Конечно, все оробели и молча сносили его неистовые жестокости, усиливавшиеся крещендо. Крестьян, смотря по надобности, начали выгонять на барщину вместо трех дней в неделю по четыре, и редкий праздник проходил без работ на владельцев. Конечно, доходы быстро возросли.
Спустя очень короткое время после возвращения из Петербурга г. Зернихаузином был прислан за мною к отцу на лошади конюх с письмом. Отец, получив письмо, побледнел и со слезами в голосе говорит мне:
— Делать нечего, поезжай, чтобы более его не озлобить.
После моего приезда к матери нас обоих позвали в контору, где находился Зернихаузин. При входе нашем в контору он поднялся во весь свой громадный рост и грозно сказал:
— Знаешь ли, что как ты, так и сын твой — крепостные Волконских, а потому наравне с дворовыми я тебе дам угол и ты будешь получать такой же паек, как и все: по 1 пуду 30 фунтов ржаной муки и по 30 фунтов крупы, а этот барчук, — причем он указал на меня, — будет получать половину этого пайка, и он должен ходить в школу, как и другие дворовые. Не думай, что ты, как говорят, обвенчана старым дураком попом в церкви и занесена в здешнюю метрику: ни ты, ни сын твой туда не записаны, а если бы и были записаны, то согласно закона и отец был бы обращен в крепостные; такие случаи у нас на Руси бывали. Сын его, живописец в Петербурге, просил меня разлучить его с вами[482]

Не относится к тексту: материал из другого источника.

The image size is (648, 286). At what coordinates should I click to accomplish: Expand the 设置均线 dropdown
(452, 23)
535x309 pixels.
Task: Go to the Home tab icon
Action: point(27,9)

.Он тут же сказал приказчику: «Назначьте им такую-то избу, там теперь только две семьи живут, а они будут третьи», — прибавил:
— Завтра же переселяйтесь в эту избу, а ты, барчук, немедленно начинай ходить в школу.
На другой день утром, часов 9–10 в половине февраля мы с своим скарбом на трех санях подъезжали к новой нашей квартире. Снаружи она была большая деревянная изба, крытая соломой. Внутреннее расположение меня поразило, так как я в первый раз видел такое размещение: в трех углах стояли три высоких (до 2 аршин[483]
) и широких кровати. Две из них заняты были постелями. На одной сидел старик, впоследствии оказавшийся моим лучшим другом; на третьей кровати такой же высоты были настланы доски: эта последняя была назначена для нас, перед ней стояла скамейка для влезания на кровать; четвертый угол избы был занят большой варистой печью[484], служившей общею кухнею для всех трех семейств; вокруг стен были лавки и стояло два стола. На печи сидело двое маленьких детей; под каждой из двух кроватей было привязано по молодому теленку и сверх того под одной, в особой перегородке, посажены два небольших ягненка. Нечего и говорить, каково было наше впечатление и каков был запах!Когда начали вносить наши пожитки, я стоял и плакал. Застелили третью, предназначенную нам, кровать, сложили по лавкам и на полу наши пожитки и поставили большой сундук.
Мать, немного управившись, грустная и усталая, села на лавку, я подошел к ней, плача, и говорю:
— Мама, что мы будем делать в этой избе?
— Будем трудиться, молиться Богу и будем жить так, как многие другие живут. Видишь, сколько изб кругом, и в каждой живет по три семьи. Дал бы Бог нам насущный кусок хлеба, и он был бы не такой, какой мы видели у крестьян с лебедою и песком, а то проживем; лишь ты не шали, не огорчай меня, как прежде, ходи к каждой службе в церковь, почитай старших и молись усердно Богу: верь, Бог не оставит.
Эти слова были ее заветом и как бы заповедью от Бога, и я усердно старался исполнять их и исполнял их в точности до одной самой горькой минуты в моей жизни, о которой расскажу ниже, и до того времени, пока не окунулся с головою в развращенную среду дворни. Но и теперь в горькую минуту жизни я припоминаю эти слова. Вскоре после переезда на нашу новую квартиру пришли к нам служащие у матери и ее знакомые четыре женщины, помогли матери разобраться, утешали ее, обещаясь во всем помогать ей, и исполняли свято обещание. О них я скажу ниже.